# Mac PowerPoint 2004: JPEG saving bug?



## pbesong (Apr 1, 2005)

After upgrading to Powerpoint 2004, I found out that I can no longer save my slides as JPEGs that are under 400 pixels high. I normally save them to 500 wide x 375 high, but found that with PPT 2004, it will squash the width of each jpeg and make it tall (it looks like the height and width get reversed). I at first thought that I'd entered the height and width into the wrong box, but was surprised to learn that it was indeed goofing up the height and width. I also tested it on another machine in our department with the same results. The only work-around I found was to make sure the height of the JPEG was set to at least 400 pixels high for it to treat the height and width properly. Can anyone else verify that this is a bug? If so, how do we report it to Microsoft???


----------



## MSY-Houston (Dec 5, 2004)

This may not be a bug.

Check your PowerPoint Preference settings. There are a couple of places where you need to look and probably experiment, because I'm not sure which might be involved in what's happening. Start with item 1. There are several variables involved, so you probably ought write down what you do so you don't lose track. You may have to quit PowerPoint between changing settings for the changes to take effect.

1) PowerPoint/Preferences/Save Saves slides as graphics files, you can change the default dpi (72) and default size (720x540 pixels), and choose whether to compress the graphics files or not.

2) PowerPoint/Preferences/General/ Click on Web Options. Select the Pictures tab. There are settings there for target monitors.

Houston


----------



## MSY-Houston (Dec 5, 2004)

Check your page setup from within PowerPoint. 

There's also a Preference setting to either keep the format of the slide you are importing, or change it to the new format. Can't remember exactly where that one is at, but it's there.


----------



## pbesong (Apr 1, 2005)

I tried messing with the preferences as you suggested, but it's still spitting out tall slides. I think it's a bug.


----------



## MSY-Houston (Dec 5, 2004)

pbesong said:


> I tried messing with the preferences as you suggested, but it's still spitting out tall slides. I think it's a bug.

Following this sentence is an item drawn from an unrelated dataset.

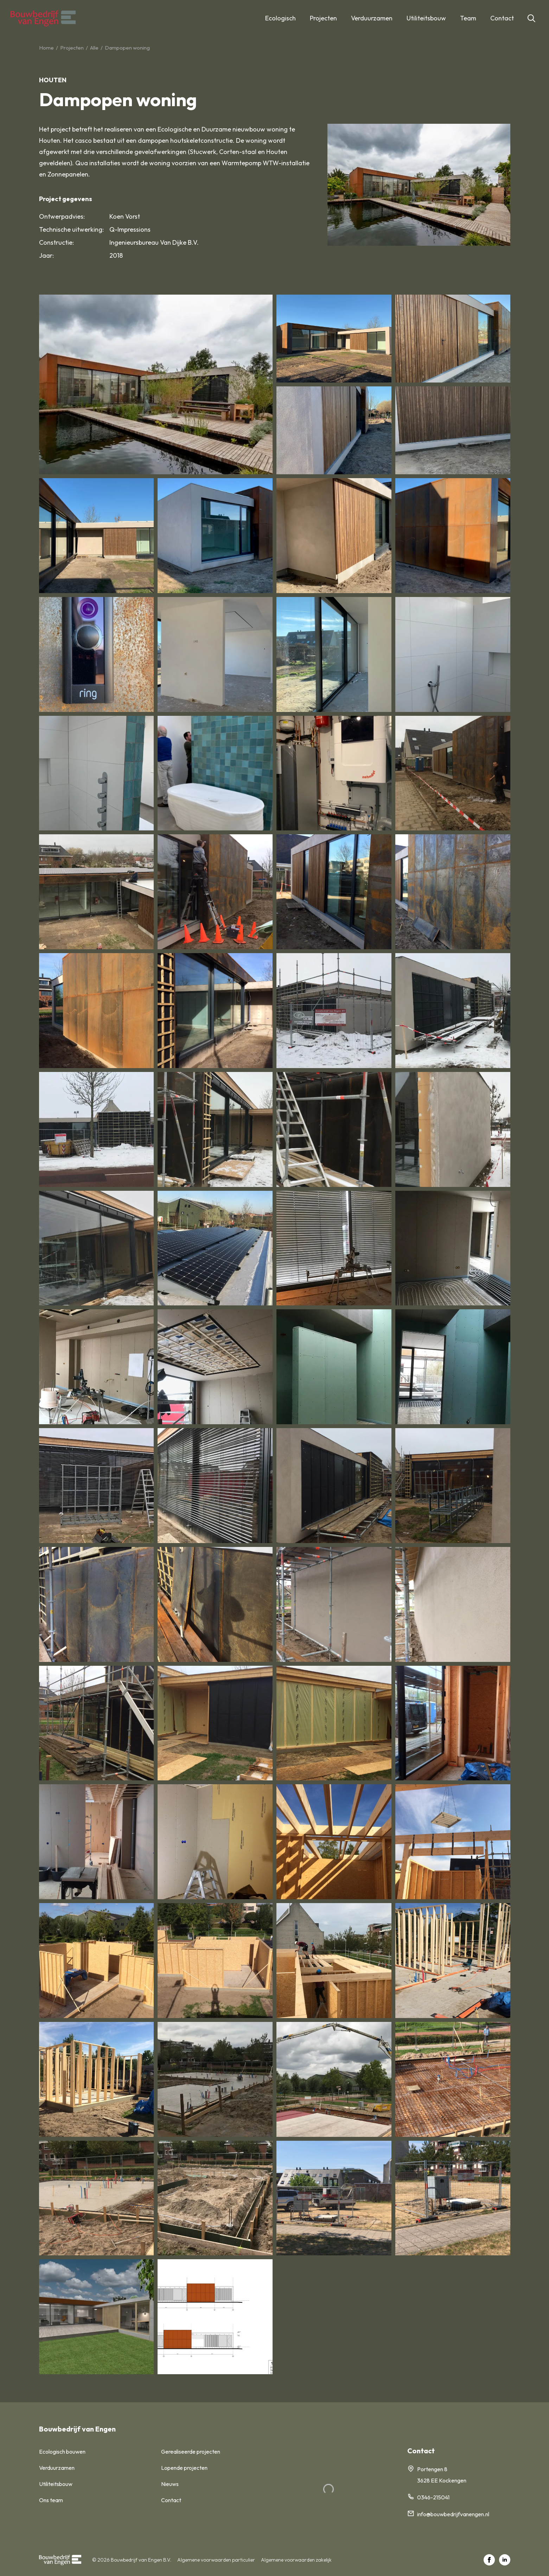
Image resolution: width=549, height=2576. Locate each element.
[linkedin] (504, 2559)
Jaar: (46, 255)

You could be right. Try checking the Microsoft Mac support site:

http://www.microsoft.com/mac/

Make sure you've got the latest upgrades to Office. There's also a section for how to contact MS. There's also a User group on the site where you might be able to find more information.

http://www.microsoft.com/mac/community/usergroups/usergroups.aspx?pid=usersgroups

Good luck.

Martha


----------